Durante dos siglos el sueño americano funcionó como una almenara que iluminó el camino de millones de personas que dirigieron sus pasos y sus esperanzas hacia él. Llegaron al país atraídas por la promesa de una tierra de libertad y prosperidad, de recompensa por el trabajo duro, de comunidad e igualdad de oportunidades, un lugar donde ser feliz no solo es una aspiración, sino un derecho ciudadano. Pero también un lugar de vidas sacrificadas como las del Tom fordiano, vidas de renuncia por una causa superior. Todas esas vidas migrantes ayudaron a su vez a consolidar y dar forma al sueño, al cuento americano, a la ficción sobre la que se construyó el país. De esta ilusión se nutrieron los jóvenes que se dejaron la vida en las playas de Normandía, entre las ruinas de la Abadía de Montecasino o en las aguas infestadas de tiburones del Pacífico -el propio John Ford fue herido durante la batalla de Midway-, en el que fuera el punto álgido del sueño americano, de todo este cuento, de esta leyenda, de este epos moderno: la Segunda Guerra Mundial, durante la cual Estados Unidos sacrificó a su jóvenes para librar al mundo del fascismo y la tiranía.

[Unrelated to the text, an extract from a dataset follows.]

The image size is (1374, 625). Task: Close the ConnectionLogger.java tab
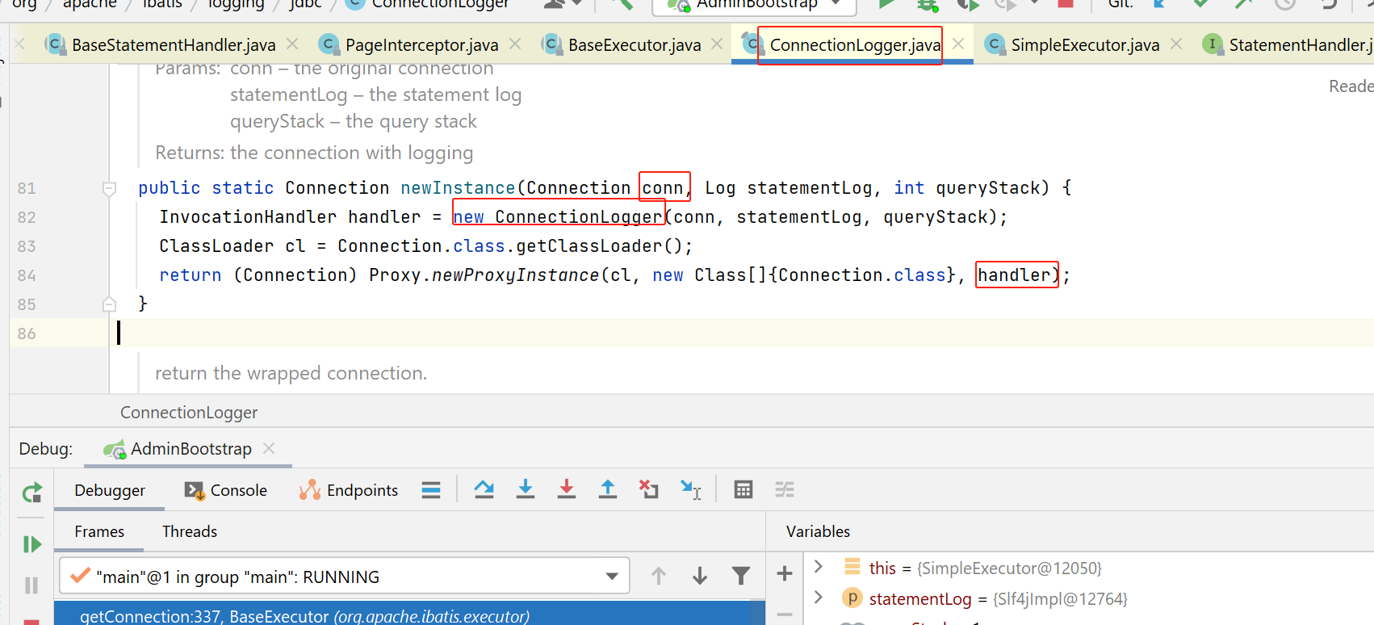pyautogui.click(x=958, y=44)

Sin embargo no podemos obviar tampoco que el sueño americano ha servido a su vez como excusa y acicate para justificar la esclavitud, el genocidio de los nativos americanos, el imperialismo, el racismo, la caza de brujas, las bombas de Hiroshima y Nagasaki o el napalm que arrasó Vietnam. Si no sabemos manejar bien las ficciones, estas se vuelven peligrosas, porque nos ayudan a justificar lo peor de nosotros mismos, como sociedad y como individuos autónomos. Y así el sueño de una gran Alemania cubrió Europa de sangre y fuego y la redujo a escombros, y es esa ficción que llamamos Estado de Israel la que ha amamantado a los monstruos que creen que tienen derecho a asesinar niños palestinos y a presumir de ello.

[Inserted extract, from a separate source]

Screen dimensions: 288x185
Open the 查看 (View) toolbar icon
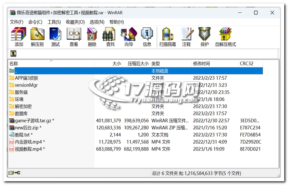pyautogui.click(x=74, y=37)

Es por eso que necesitamos un sueño y una ficción que nos señalen que hay algo mejor. Necesitamos una quimera que nos diga que podemos ser mejor de lo que somos, que nuestras vidas tienen un propósito y que hay algo tangible y hermoso que nos sostiene y nos une. Con todas sus taras y defectos, el sueño americano cumplía en parte con esta misión, hasta que Trump, Musk y el movimiento MAGA lo destruyeron delante de nuestros ojos -no todo el mundo tiene la oportunidad de ver desvanecerse un sueño mientras se desmorona un imperio-. En el cambalache que fueron las últimas elecciones en USA los votantes trumpistas decidieron deshacerse del sueño americano, y a cambio aceptaron sustituirlo por una performance del mismo, por una grosera imitación. Donde antes se hablaba de renuncia y sacrificio ahora solo encontramos egoísmo y revancha hacia agravios imaginados. Trump ha matado el sueño americano, una ficción delicada y hasta ahora resistente. Y lo ha podido hacer porque desde hace cuarenta años las clases dominantes del país han contribuido incansables a su destrucción, socavando los cimientos de la sociedad norteamericana clamando contra el gobierno fuerte y los impuestos, defendiendo la avaricia y el individualismo frente a la cooperación y la solidaridad, y anteponiendo los intereses de las grandes corporaciones frente a los derechos de la ciudadanía. Ha sido por tanto una tarea lenta pero imparable de demolición de todas las ficciones comunales y emancipatorias que nos ayudaban a imaginarnos mejores, muchas de las cuales se encarnaban en el sueño americano, una ficción que difícilmente pudo sobrevivir al ataque al Capitolio del 6 de enero del año 2021 y que definitivamente se desvaneció con la reelección de Trump.

Huérfanos del sueño americano, por el momento no parece que seamos capaces de idear otro con el que sustituirlo. Tuertos como John Ford, atrapados en tierra de nadie a la espera de construir juntos otras ficciones delicadas y bellas que nos señalen el camino, que nos dibujen un horizonte de esperanza y luz, estamos condenados a internarnos en la larga noche americana.